Le géant américain du commerce en ligne Amazon a enregistré une forte croissance au premier trimestre, mais ses marges restent très faibles, en partie car il investit à tour de bras, notamment dans le numérique et la vidéo en ligne.

Selon des résultats publiés jeudi, le chiffre d'affaires a bondi de 23% à 19,74 milliards de dollars, dépassant même un peu les attentes de Wall Street.

«Nous puisons notre énergie dans les inventions au profit des consommateurs, et 2014 a démarré avec énergie», a commenté le patron-fondateur, Jeff Bezos, dans un communiqué.

Il a cité quelques annonces récentes dans la vidéo en ligne: le lancement début avril de «Fire TV», un boîtier décodeur permettant de regarder sur un téléviseur des films et séries en streaming (flux sans téléchargement sur internet), «que les équipes travaillent dur pour garder en stock». Ou encore les droits exclusifs décrochés cette semaine pour diffuser en streaming pour les abonnés à son service Prime des séries populaires de la chaîne HBO, comme «Les Sopranos» ou «Six Feet under» («Six pieds sous terre»).

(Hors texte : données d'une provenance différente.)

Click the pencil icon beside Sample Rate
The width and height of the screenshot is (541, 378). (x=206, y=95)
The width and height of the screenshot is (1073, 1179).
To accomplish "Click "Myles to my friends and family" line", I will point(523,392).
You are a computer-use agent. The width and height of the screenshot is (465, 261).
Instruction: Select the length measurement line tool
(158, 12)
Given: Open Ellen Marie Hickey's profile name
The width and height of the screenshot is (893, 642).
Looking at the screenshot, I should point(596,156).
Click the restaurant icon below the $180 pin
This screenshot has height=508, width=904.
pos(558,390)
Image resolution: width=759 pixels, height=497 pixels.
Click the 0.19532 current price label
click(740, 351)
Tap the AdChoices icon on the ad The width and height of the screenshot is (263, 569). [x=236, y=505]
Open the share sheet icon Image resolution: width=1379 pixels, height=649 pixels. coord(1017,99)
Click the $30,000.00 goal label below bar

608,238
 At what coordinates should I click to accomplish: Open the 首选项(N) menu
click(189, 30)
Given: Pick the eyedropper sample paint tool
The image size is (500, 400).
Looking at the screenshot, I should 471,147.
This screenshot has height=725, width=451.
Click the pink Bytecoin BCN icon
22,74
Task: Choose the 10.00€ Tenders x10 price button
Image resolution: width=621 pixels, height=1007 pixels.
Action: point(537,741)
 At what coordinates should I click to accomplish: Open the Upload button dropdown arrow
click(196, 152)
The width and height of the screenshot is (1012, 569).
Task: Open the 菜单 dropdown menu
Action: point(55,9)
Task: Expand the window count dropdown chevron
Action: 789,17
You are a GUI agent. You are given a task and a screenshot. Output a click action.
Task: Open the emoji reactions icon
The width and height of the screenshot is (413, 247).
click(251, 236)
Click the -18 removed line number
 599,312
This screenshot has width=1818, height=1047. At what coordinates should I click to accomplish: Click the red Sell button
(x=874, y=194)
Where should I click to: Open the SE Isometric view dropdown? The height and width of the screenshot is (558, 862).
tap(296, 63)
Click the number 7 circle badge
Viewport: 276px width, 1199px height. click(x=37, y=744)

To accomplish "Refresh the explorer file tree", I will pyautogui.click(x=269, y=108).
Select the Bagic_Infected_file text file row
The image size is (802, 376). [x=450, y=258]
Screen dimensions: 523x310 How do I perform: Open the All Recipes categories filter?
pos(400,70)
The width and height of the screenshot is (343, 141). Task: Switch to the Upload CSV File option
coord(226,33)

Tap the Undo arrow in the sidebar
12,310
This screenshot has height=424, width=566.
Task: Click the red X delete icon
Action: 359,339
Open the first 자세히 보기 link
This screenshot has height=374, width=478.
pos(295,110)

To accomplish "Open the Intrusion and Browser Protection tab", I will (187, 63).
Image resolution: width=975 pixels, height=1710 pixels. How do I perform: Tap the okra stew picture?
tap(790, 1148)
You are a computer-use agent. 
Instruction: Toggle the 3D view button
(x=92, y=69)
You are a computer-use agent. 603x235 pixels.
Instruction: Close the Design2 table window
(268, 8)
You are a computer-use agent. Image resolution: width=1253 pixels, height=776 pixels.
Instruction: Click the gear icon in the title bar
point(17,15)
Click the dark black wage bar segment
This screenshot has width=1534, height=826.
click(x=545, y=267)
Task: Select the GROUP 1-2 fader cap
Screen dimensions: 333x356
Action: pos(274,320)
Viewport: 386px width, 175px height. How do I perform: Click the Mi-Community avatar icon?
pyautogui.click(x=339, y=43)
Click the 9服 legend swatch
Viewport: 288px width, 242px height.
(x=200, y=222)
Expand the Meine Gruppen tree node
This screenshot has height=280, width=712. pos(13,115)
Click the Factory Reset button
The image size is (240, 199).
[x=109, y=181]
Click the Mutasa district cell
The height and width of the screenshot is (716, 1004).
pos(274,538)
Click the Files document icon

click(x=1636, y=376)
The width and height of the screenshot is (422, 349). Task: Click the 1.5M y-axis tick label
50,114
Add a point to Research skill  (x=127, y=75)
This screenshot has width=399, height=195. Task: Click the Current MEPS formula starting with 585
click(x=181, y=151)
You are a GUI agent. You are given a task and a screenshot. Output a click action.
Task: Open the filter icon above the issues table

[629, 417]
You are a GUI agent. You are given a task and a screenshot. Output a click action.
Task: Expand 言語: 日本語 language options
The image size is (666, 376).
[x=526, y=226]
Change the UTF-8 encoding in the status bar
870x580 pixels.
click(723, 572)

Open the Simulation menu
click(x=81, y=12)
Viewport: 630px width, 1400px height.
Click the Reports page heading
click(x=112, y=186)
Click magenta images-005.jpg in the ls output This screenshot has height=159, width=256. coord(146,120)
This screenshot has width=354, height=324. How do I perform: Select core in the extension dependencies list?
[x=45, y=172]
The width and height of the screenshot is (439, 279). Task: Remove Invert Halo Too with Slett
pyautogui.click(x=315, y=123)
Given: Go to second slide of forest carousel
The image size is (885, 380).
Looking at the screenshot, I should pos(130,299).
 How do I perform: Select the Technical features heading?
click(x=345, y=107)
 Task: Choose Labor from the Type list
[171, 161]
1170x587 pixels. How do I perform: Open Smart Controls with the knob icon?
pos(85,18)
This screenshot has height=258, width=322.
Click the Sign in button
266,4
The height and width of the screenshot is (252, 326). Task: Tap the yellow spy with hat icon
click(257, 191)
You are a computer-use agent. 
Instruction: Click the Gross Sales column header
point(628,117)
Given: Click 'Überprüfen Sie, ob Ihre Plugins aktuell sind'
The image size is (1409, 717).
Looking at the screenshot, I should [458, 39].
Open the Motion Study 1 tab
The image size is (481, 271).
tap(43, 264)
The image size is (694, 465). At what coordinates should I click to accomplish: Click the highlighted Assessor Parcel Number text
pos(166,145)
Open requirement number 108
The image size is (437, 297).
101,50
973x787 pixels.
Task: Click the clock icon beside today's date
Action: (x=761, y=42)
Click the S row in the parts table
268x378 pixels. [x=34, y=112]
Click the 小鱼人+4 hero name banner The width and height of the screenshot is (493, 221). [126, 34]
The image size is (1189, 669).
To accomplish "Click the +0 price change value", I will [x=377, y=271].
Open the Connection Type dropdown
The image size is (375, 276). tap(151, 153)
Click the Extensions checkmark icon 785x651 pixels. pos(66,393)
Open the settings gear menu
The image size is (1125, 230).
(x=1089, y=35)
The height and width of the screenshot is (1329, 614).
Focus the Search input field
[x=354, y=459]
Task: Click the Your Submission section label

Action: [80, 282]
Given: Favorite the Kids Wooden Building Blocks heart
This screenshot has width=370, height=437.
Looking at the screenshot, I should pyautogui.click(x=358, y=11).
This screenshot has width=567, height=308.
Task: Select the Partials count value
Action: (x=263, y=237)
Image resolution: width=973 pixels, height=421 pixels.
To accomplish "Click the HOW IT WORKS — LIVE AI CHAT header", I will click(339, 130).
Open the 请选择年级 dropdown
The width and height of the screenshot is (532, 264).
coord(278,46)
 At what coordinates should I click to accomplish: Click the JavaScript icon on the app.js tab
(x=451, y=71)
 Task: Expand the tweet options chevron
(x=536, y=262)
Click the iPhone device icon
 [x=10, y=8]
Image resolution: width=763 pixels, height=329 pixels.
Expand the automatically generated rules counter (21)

Cette dernière annonce améliore beaucoup l'attractivité de Prime face au service concurrent de vidéo en ligne Netflix, surtout que ce dernier vient d'annoncer des hausses de tarifs.

Amazon a aussi augmenté en mars le prix de Prime, mais celui-ci va du coup rester moins cher. Et son directeur financier, Thomas Szkutak, a assuré jeudi que cela n'empêchait pas le nombre d'abonnements de continuer à croître «de semaine en semaine».

Bénéfices anémiques

Les investissements massifs d'Amazon ont toutefois un coût.

L'accord avec HBO, dont les modalités financières n'ont pas été divulguées, aurait un prix estimé par les analystes et les médias spécialisés entre 100 et 270 millions de dollars par an.

Généralement, les dépenses d'Amazon en «technologies et contenus» ont grimpé de 44% au premier trimestre à 1,99 milliard de dollars.

Au final, le bénéfice net reste maigre malgré sa forte hausse (32% à 108 millions de dollars). La marge d'exploitation est quasi inexistante (+0,7%), et même négative à l'international.

Au deuxième trimestre, Amazon dit encore attendre au total une perte d'exploitation totale de 55 à 455 millions de dollars, pour un chiffre d'affaires entre 18,1 et 19,8 milliards.

Amazon ne se contente pas d'investir à tour de bras. Il vend à prix coûtant (certains disent même à perte) ses tablettes et liseuses électroniques Kindle, baisse régulièrement les tarifs de ses services d'hébergement en ligne utilisés par de nombreuses start-up et considérés par les analystes comme une source croissante de chiffre d'affaires.

Ecosystème digital

Pour Virginia Morris, analyste chez Daymon Worldwide, cela entre dans «une stratégie plus large», visant à «créer un écosystème digital (...) qui à long terme servira seulement à alimenter leurs activités de commerce».

L'idée est d'arriver à une série de services et de produits qui «où qu'on soit, au moment où on le désire, soient juste à portée de clic», indique-t-elle à l'AFP.

Wall Street a jusqu'ici semblé accepter ce pari à long terme, l'action Amazon touchant même un plus haut historique au-dessus de 400 dollars en janvier. Mais elle a reperdu quelque 17% depuis, certains commençant à s'interroger sur la durabilité du modèle.

La réaction aux résultats était d'ailleurs mitigée jeudi: dans les échanges électroniques suivant la clôture, l'action perdait 0,28% à 566,20 dollars vers 23H00 GMT.

«Sur la durée, ce sera difficile de maintenir ce niveau de croissance des ventes», reconnaît Virginia Morris.

Elle souligne malgré tout qu'Amazon fait des efforts sur la rentabilité ainsi que pour développer «de nouveaux modèles dans le commerce».

Elle évoque le service de livraison de produits frais «AmazonFresh», testé dans quelques villes américaines, ou le tout nouveau service «Pantry», permettant aux abonnés américains de Prime de se faire livrer à domicile pour un prix fixe de 5,99 dollars jusqu'à 20 kilos de produits de grande consommation non périssables, comme des boissons ou de la lessive.